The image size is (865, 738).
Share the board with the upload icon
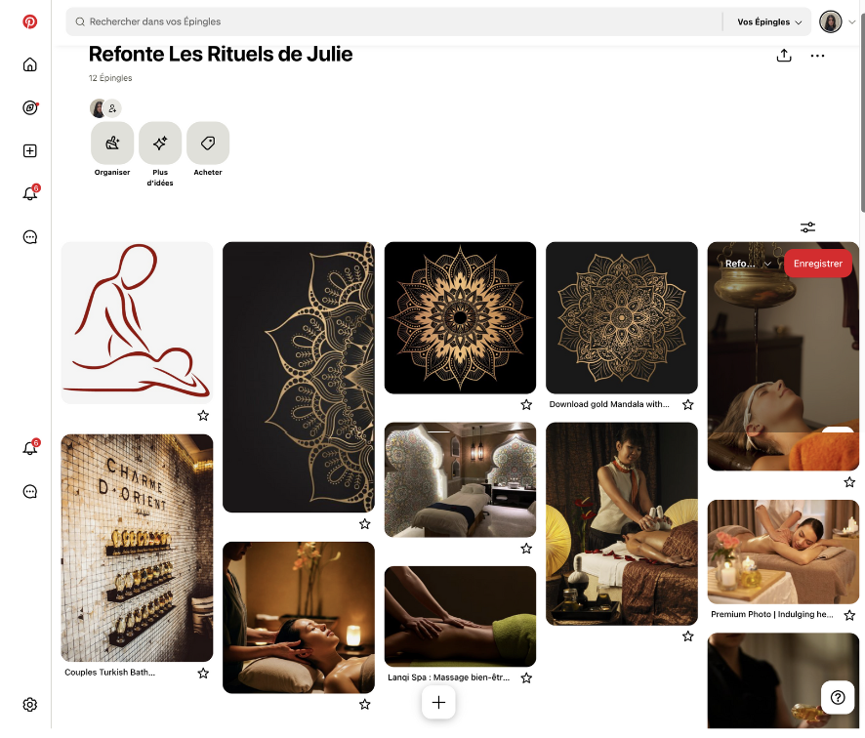[784, 56]
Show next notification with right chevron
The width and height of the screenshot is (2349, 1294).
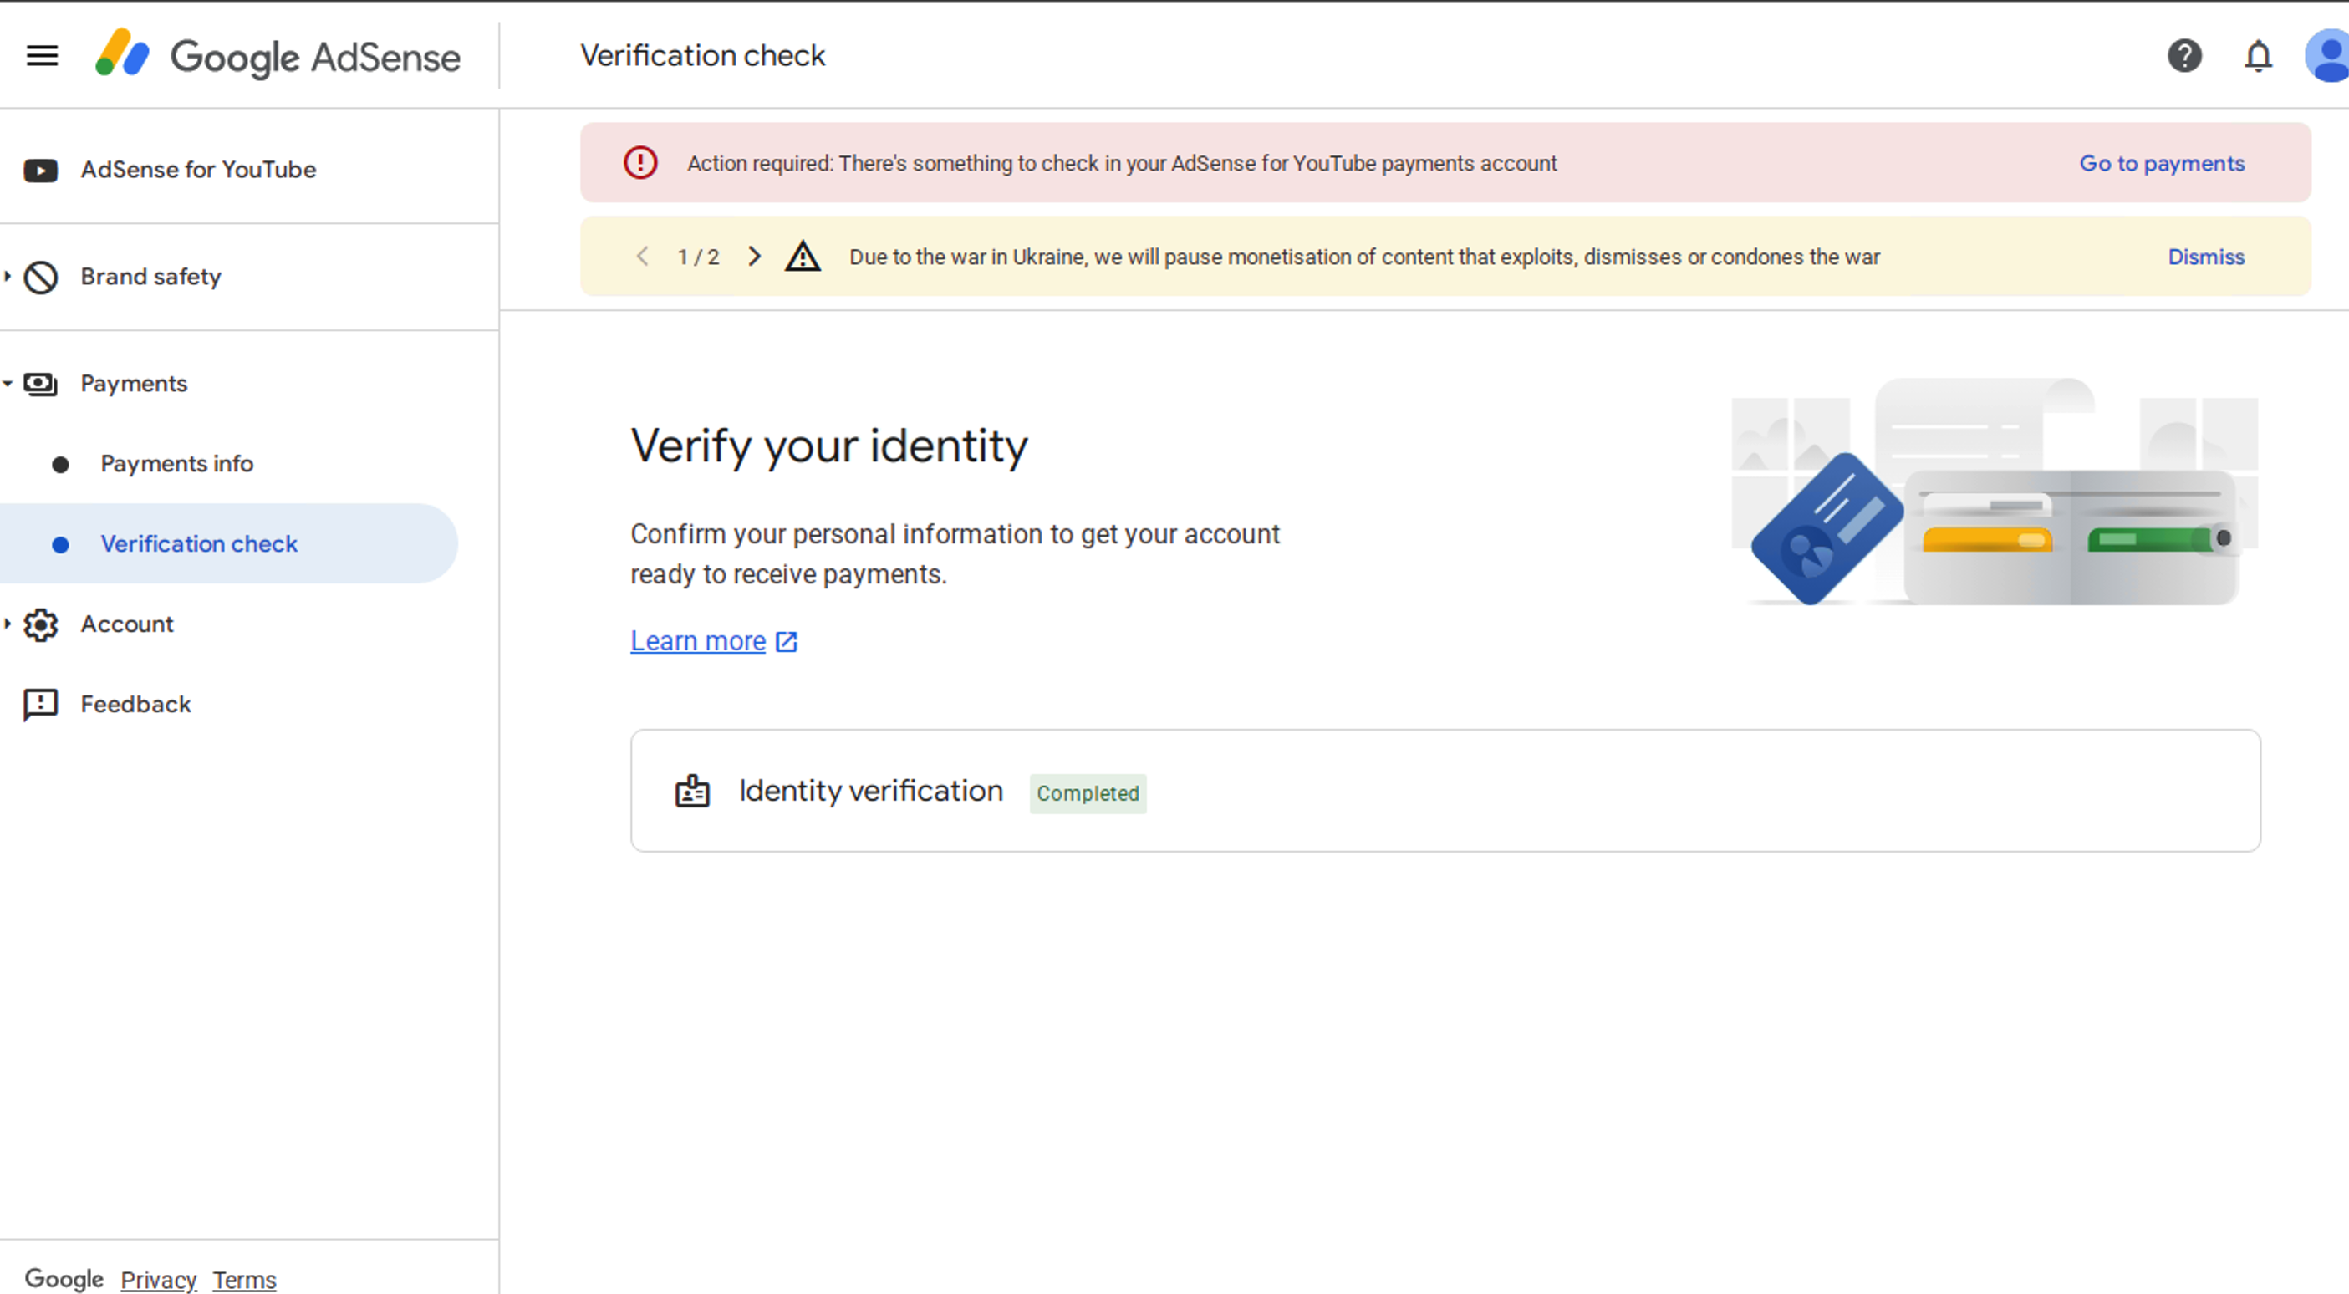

○ ○ ○ ○ ○

> [Exercise goal] Could you write out the records again exactly, without any of their pictures?

> [Task response]
The image size is (865, 738).
Share the board with the upload icon
[784, 56]
Show next notification with right chevron
The width and height of the screenshot is (2349, 1294).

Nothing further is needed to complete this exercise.